[DATA EXCERPTS Boundary: Start]
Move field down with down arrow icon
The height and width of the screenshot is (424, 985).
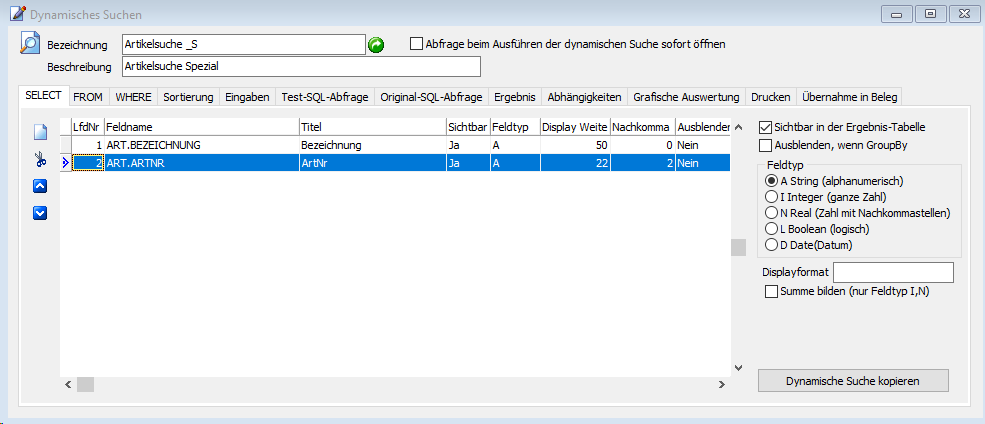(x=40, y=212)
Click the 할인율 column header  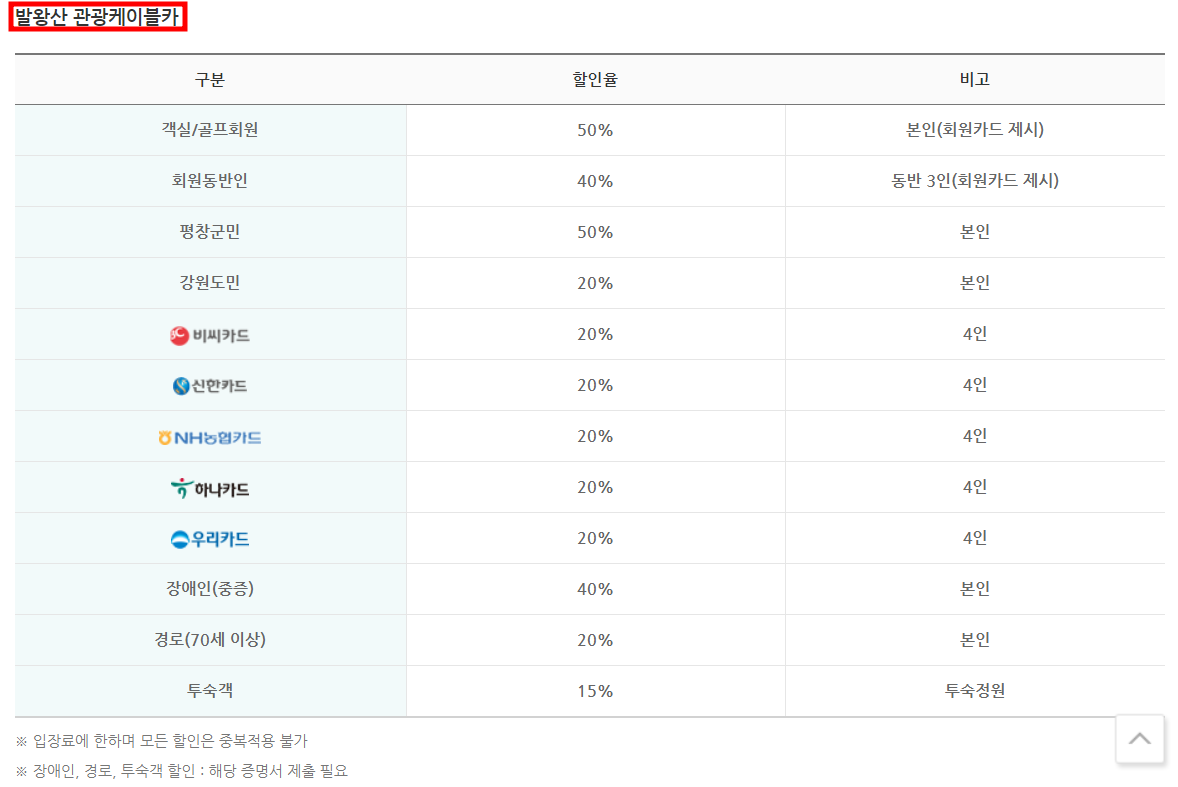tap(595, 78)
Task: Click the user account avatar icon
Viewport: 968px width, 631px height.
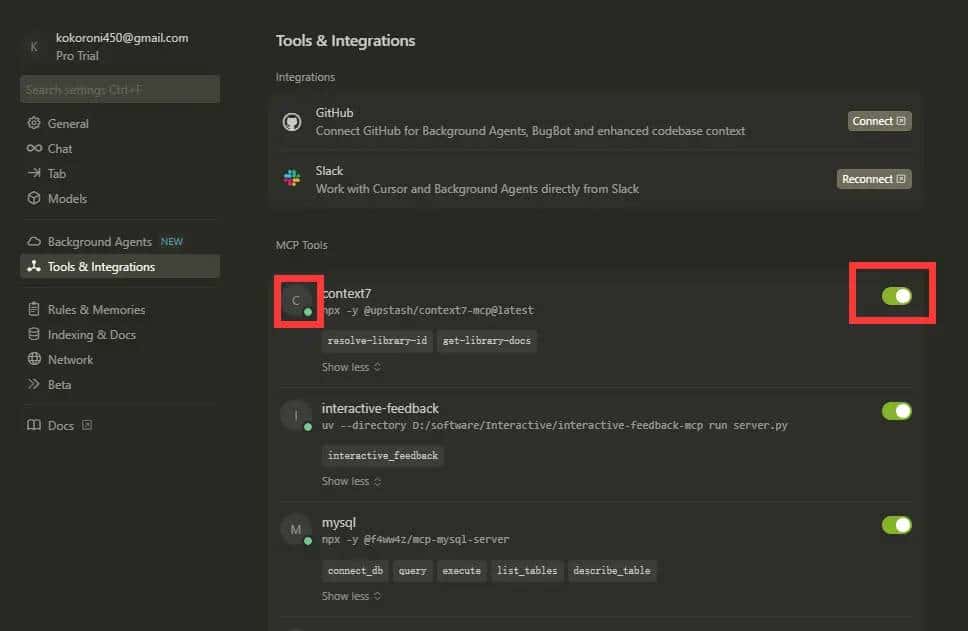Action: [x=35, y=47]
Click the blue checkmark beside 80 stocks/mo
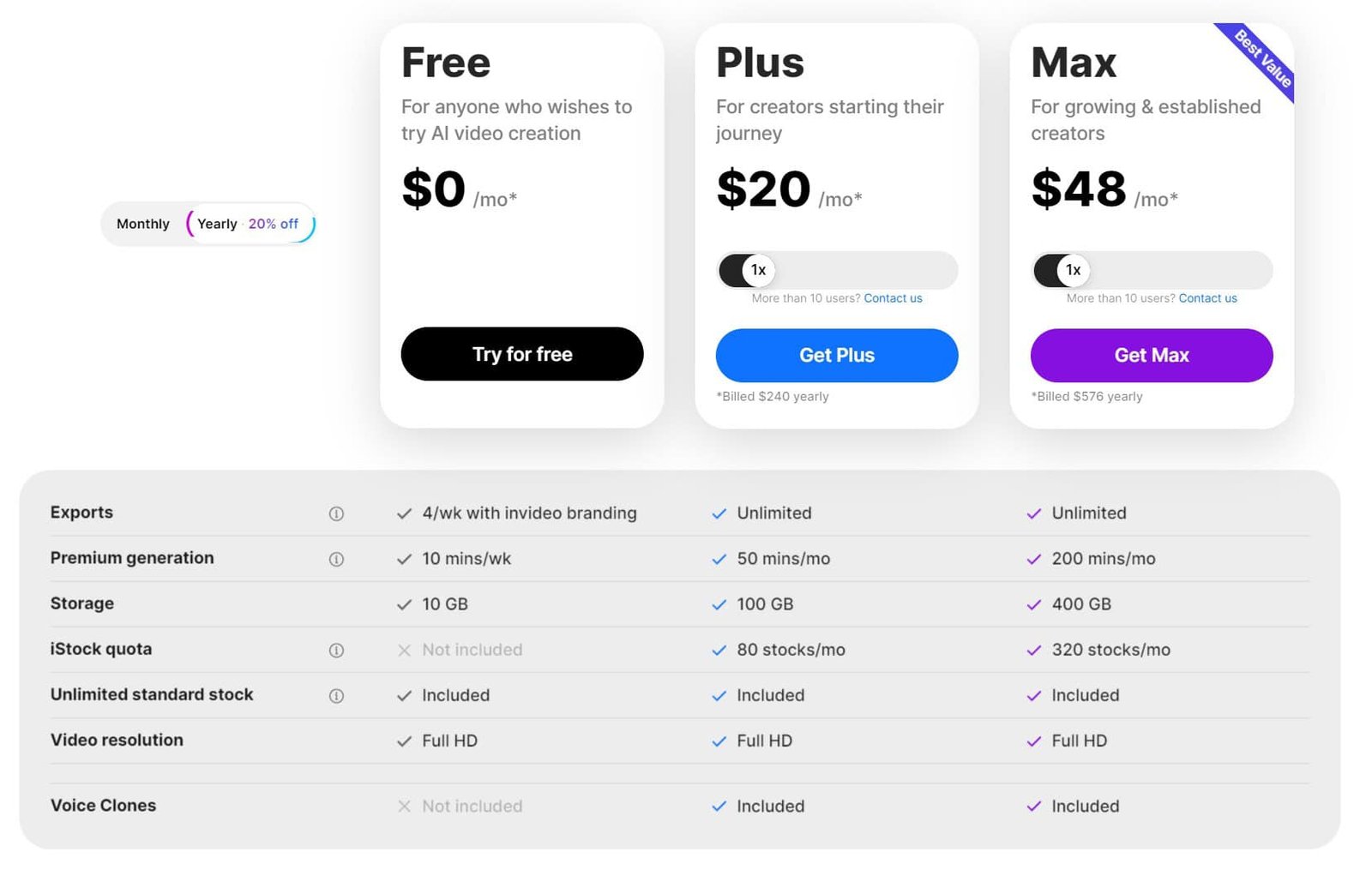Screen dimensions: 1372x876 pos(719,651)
[DATA EXCERPTS Boundary: End]
[DATA EXCERPTS Boundary: Start]
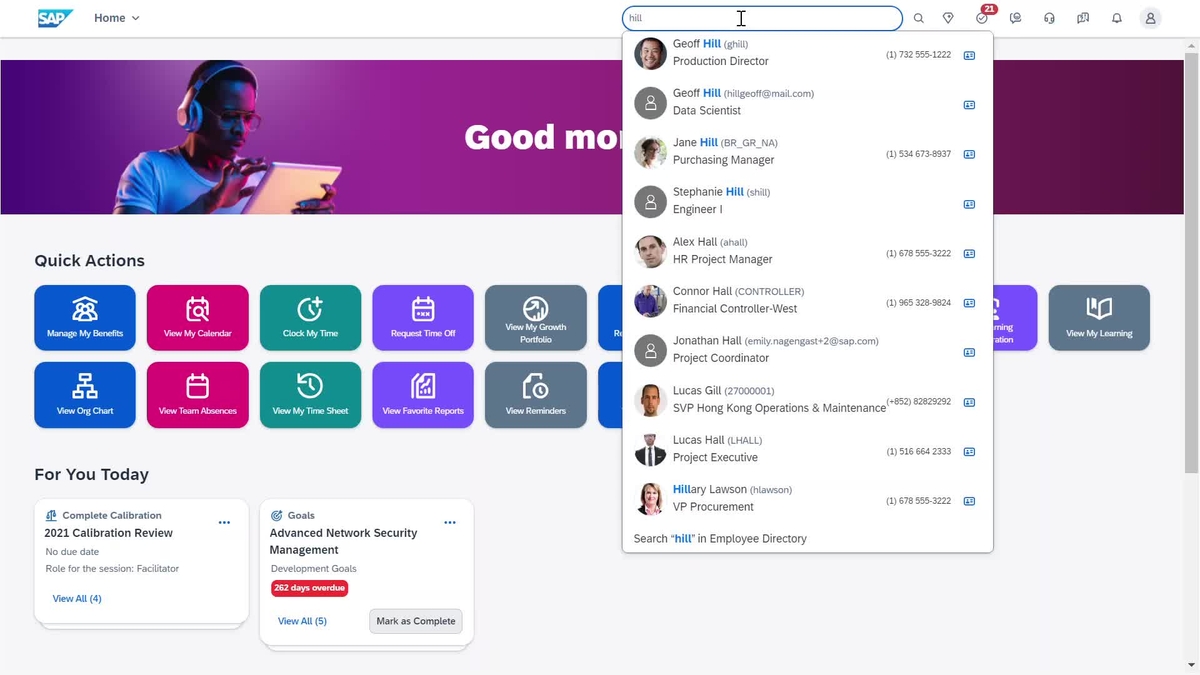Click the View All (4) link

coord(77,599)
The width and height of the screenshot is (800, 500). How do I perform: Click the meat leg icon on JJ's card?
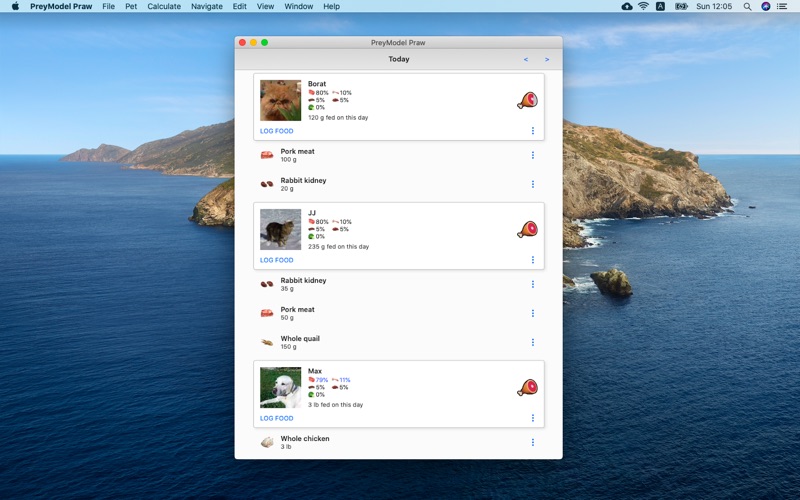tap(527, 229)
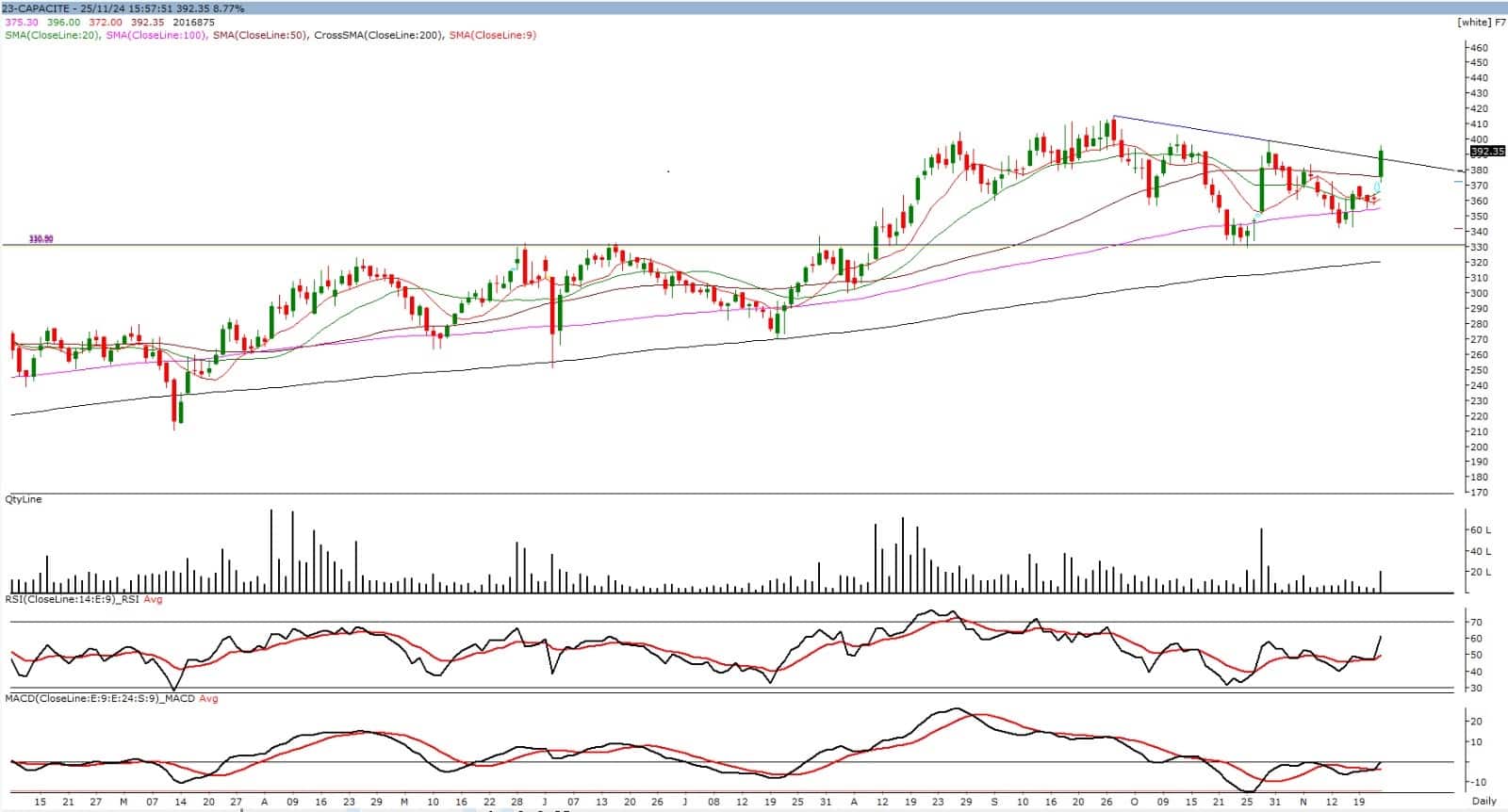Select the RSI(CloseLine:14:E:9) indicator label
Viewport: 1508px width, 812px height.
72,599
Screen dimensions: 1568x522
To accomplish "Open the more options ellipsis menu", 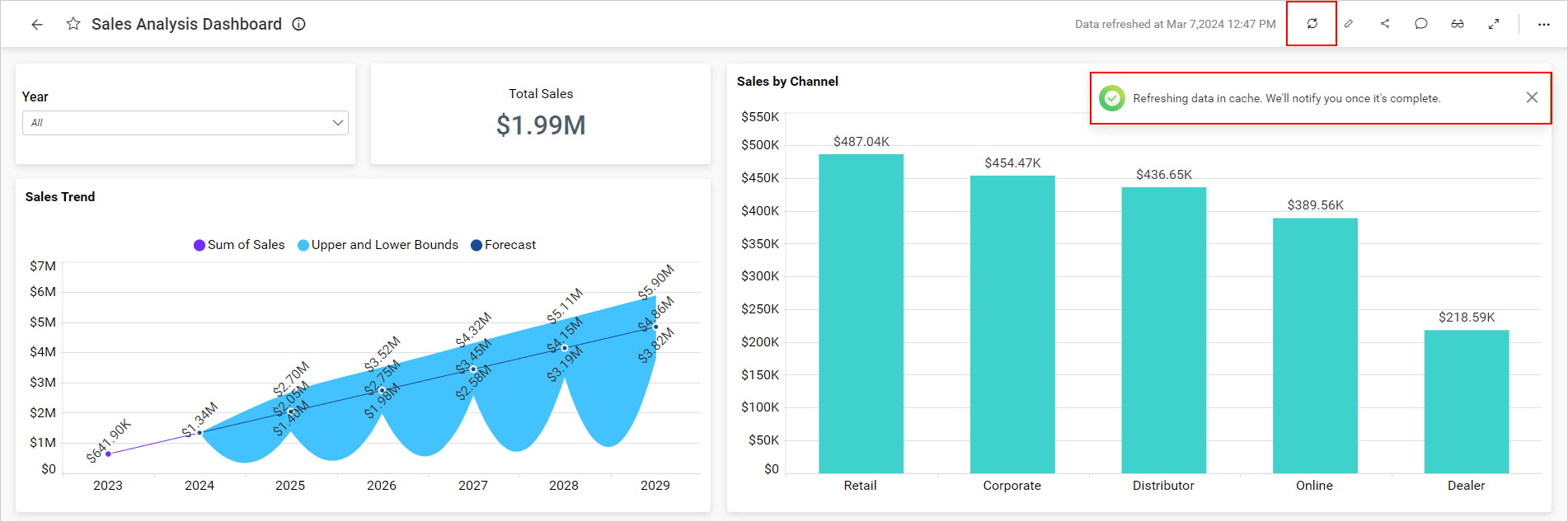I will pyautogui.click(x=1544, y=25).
[DATA EXCERPTS Boundary: End]
[DATA EXCERPTS Boundary: Start]
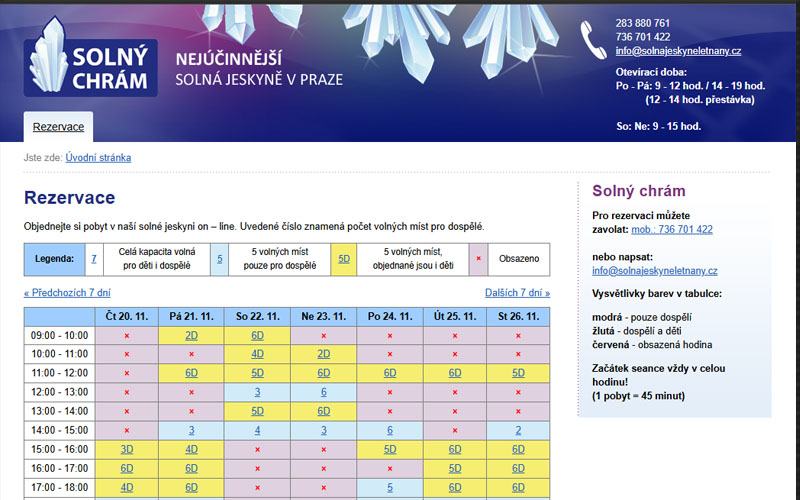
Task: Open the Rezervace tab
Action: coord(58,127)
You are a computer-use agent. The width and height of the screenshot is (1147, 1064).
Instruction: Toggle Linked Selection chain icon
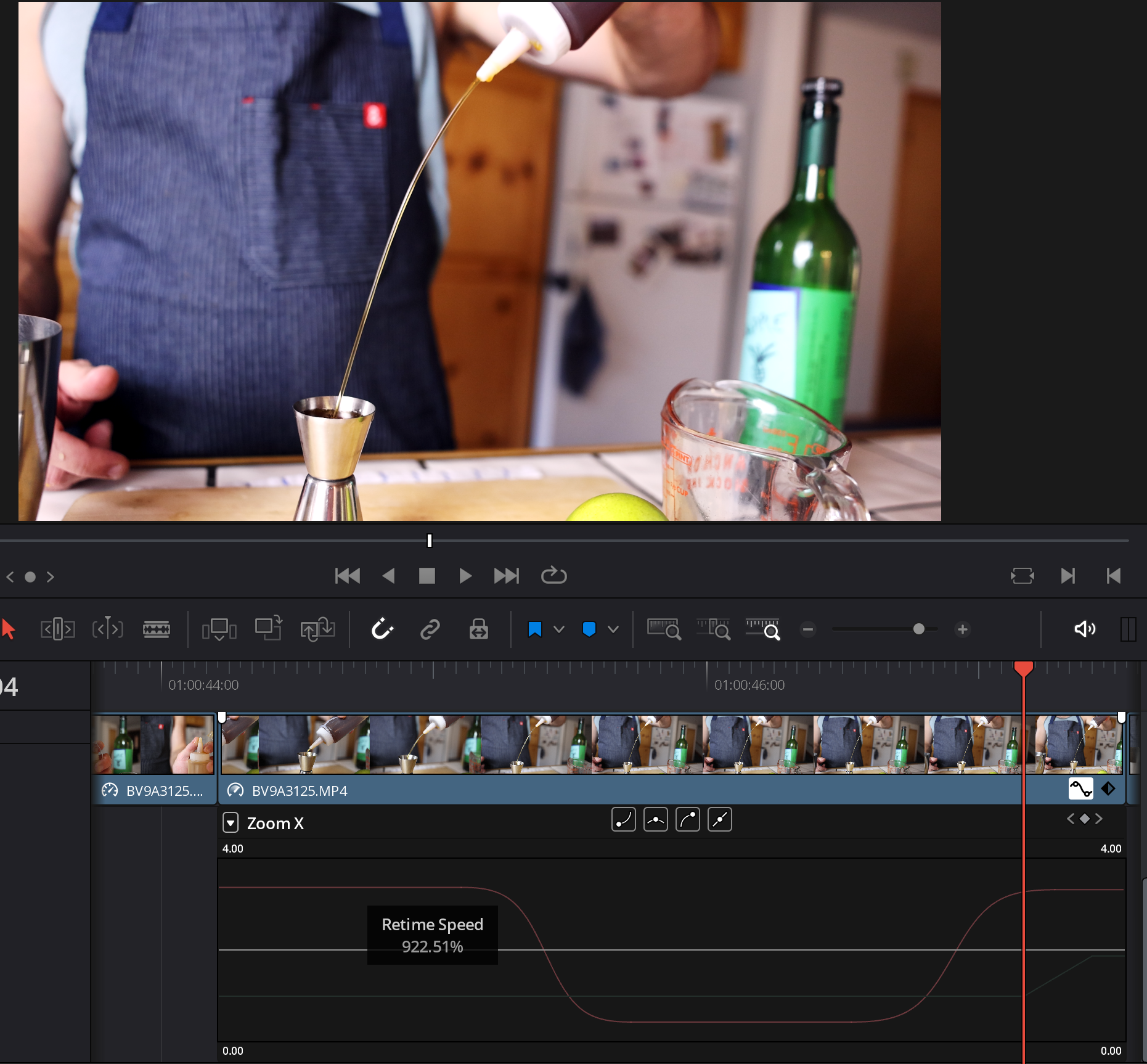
[DATA EXCERPTS Boundary: End]
### WORK INSTRUCTION
The required answer is the run of lines above, starting at the line with "You are a computer-use" and ending at the line with "Instruction: Toggle Linked", reproduced exactly with both ends.

### WRITTEN ANSWER
You are a computer-use agent. The width and height of the screenshot is (1147, 1064).
Instruction: Toggle Linked Selection chain icon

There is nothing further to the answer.